• _TASK STATEMENT_:
The lines you return should be those containing the string "Utama", taken from the data below.

• _INPUT_:
########################################

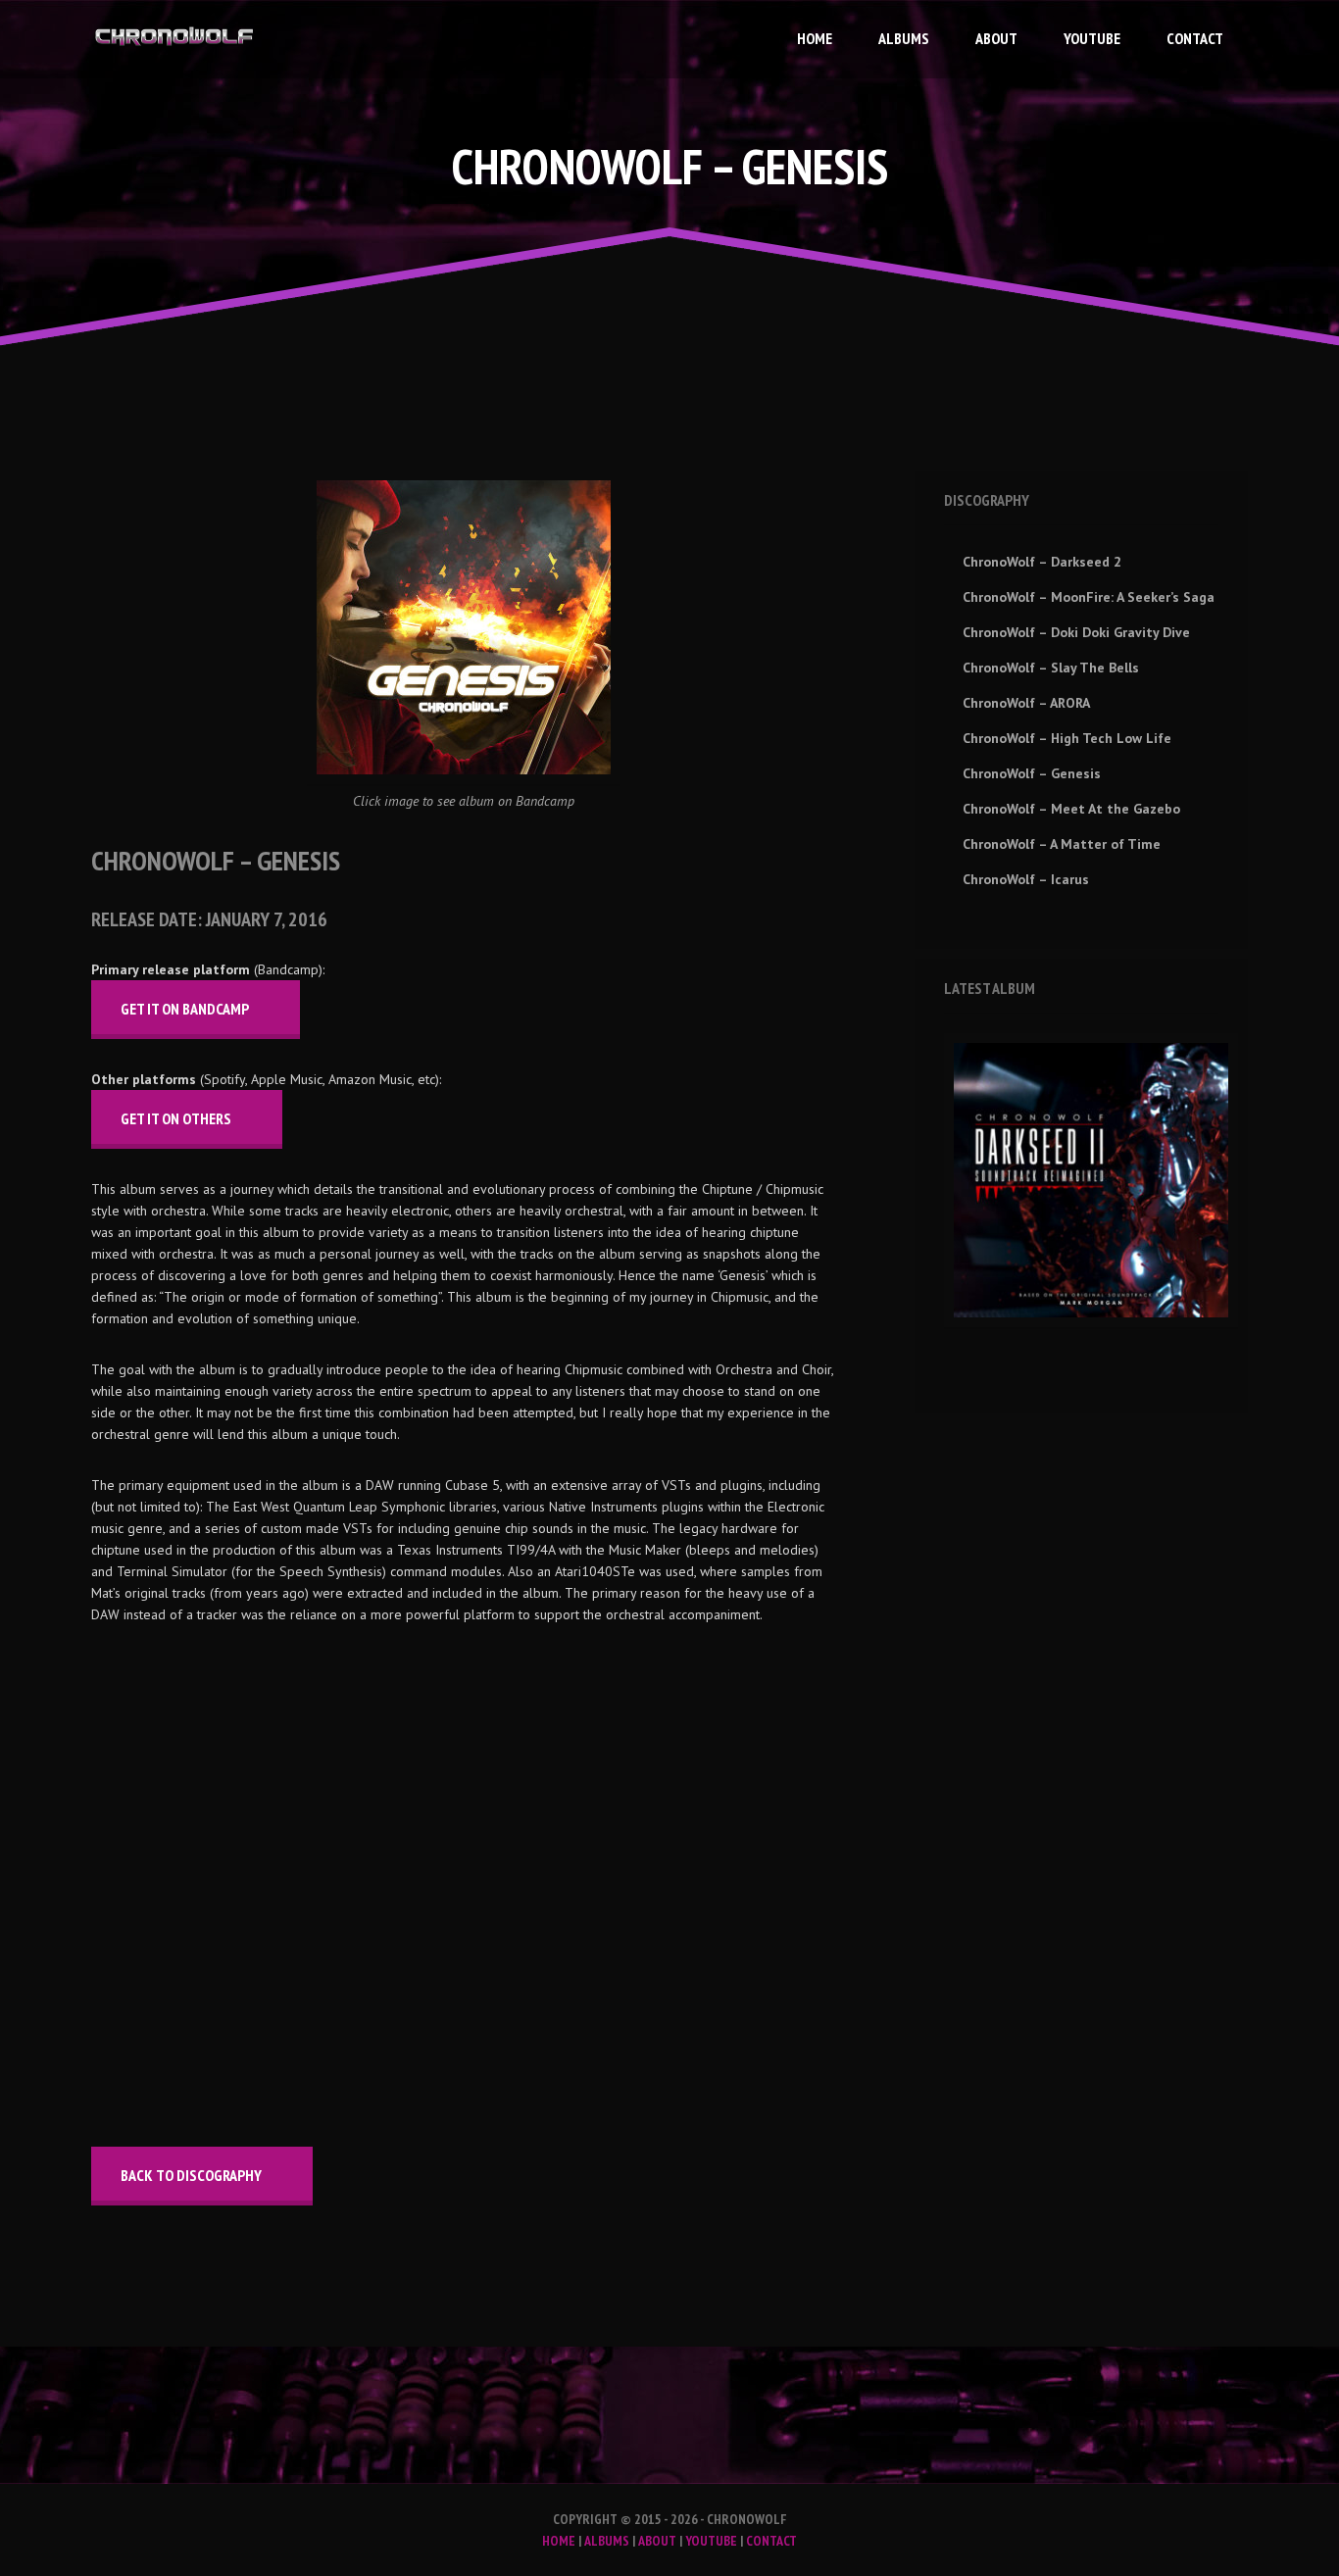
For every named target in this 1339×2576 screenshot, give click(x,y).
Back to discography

########################################

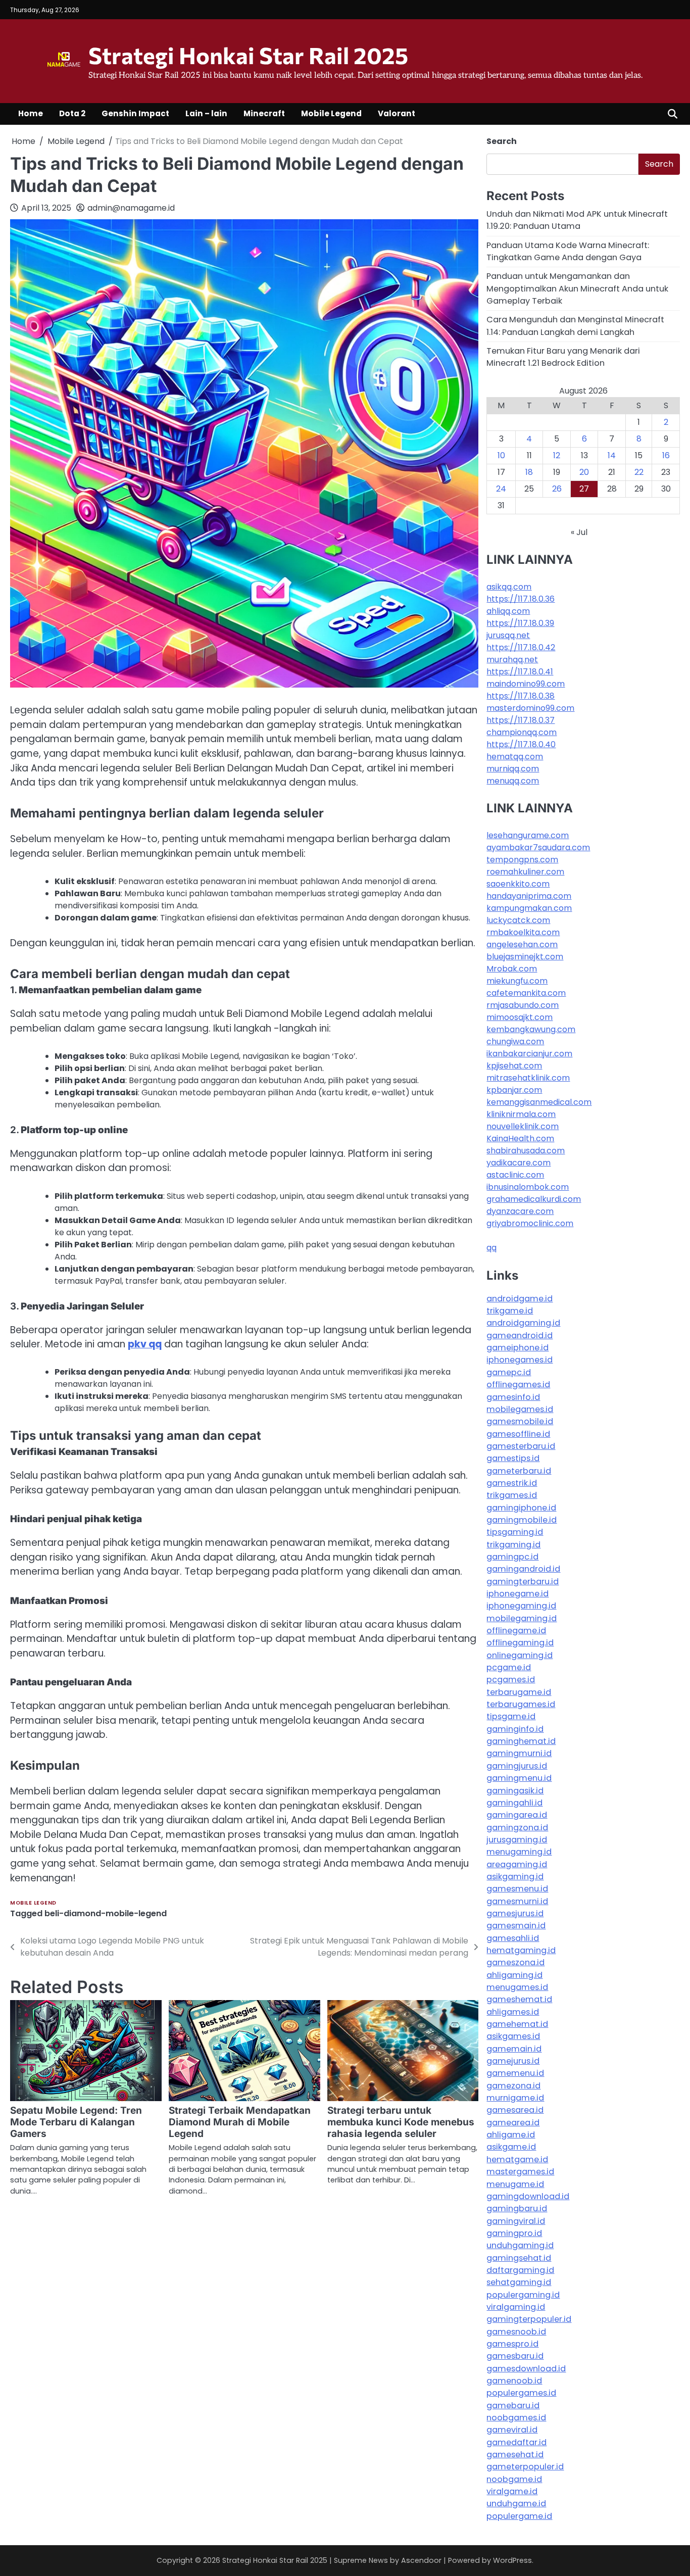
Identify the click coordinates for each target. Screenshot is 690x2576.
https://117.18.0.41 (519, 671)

########################################

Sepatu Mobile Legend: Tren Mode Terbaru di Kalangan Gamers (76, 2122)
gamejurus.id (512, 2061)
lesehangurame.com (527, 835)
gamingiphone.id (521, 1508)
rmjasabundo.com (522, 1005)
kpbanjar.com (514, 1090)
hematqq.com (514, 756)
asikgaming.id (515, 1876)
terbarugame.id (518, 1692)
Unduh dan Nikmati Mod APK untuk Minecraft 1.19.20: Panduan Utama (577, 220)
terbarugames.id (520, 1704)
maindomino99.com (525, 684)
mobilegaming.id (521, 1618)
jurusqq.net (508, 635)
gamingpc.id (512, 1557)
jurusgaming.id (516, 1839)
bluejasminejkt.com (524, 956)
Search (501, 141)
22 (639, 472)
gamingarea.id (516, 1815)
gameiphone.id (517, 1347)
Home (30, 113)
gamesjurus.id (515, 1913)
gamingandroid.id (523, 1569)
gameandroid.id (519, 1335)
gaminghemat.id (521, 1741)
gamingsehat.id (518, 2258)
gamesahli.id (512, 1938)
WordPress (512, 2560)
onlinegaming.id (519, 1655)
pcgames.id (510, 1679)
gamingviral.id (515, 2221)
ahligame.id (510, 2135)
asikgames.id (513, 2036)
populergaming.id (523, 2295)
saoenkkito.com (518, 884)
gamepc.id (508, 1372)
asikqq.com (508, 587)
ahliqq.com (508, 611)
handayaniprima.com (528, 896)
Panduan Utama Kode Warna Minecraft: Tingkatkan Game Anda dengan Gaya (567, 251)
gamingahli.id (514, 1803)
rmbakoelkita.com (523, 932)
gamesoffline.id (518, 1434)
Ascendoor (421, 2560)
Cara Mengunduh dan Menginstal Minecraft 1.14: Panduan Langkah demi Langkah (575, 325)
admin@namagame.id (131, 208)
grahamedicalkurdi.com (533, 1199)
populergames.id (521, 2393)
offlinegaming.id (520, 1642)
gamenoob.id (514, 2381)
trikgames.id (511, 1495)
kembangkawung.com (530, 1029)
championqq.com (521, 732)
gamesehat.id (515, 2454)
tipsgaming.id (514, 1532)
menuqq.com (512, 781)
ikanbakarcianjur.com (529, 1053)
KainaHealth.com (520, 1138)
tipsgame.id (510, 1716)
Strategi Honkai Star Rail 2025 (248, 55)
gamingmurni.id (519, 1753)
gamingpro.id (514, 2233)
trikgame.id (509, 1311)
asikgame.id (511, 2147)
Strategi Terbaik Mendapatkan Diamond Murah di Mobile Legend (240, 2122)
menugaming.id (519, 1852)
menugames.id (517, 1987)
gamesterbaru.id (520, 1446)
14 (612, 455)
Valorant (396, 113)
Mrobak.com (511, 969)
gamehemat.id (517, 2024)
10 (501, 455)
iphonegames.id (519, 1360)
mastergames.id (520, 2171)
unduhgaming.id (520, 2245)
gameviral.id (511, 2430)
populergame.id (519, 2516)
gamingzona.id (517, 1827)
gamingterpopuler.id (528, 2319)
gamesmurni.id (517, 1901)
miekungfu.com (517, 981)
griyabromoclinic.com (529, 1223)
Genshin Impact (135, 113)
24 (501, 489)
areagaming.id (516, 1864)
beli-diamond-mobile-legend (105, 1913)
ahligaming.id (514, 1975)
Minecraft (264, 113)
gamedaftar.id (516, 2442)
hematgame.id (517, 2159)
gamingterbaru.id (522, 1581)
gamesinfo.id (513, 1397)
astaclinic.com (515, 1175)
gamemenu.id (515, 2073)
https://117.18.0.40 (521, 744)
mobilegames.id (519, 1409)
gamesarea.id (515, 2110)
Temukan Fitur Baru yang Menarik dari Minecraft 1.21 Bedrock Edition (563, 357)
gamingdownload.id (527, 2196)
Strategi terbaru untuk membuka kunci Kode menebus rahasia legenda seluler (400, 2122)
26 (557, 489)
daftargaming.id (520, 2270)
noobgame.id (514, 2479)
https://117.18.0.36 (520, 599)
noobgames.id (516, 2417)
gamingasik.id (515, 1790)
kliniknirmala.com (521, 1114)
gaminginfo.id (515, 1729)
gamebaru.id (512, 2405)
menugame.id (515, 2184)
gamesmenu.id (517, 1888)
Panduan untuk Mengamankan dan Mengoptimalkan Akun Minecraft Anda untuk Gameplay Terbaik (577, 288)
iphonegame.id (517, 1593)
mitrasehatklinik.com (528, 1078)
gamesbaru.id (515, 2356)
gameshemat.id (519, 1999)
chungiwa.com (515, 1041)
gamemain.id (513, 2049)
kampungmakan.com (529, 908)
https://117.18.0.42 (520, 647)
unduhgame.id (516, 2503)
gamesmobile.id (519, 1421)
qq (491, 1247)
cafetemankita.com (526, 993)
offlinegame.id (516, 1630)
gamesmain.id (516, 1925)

########################################

• _OUTPUT OF THE EXERCISE_:
Unduh dan Nikmati Mod APK untuk Minecraft 1.19.20: Panduan Utama (577, 220)
Panduan Utama Kode Warna Minecraft: Tingkatkan Game Anda dengan Gaya (567, 251)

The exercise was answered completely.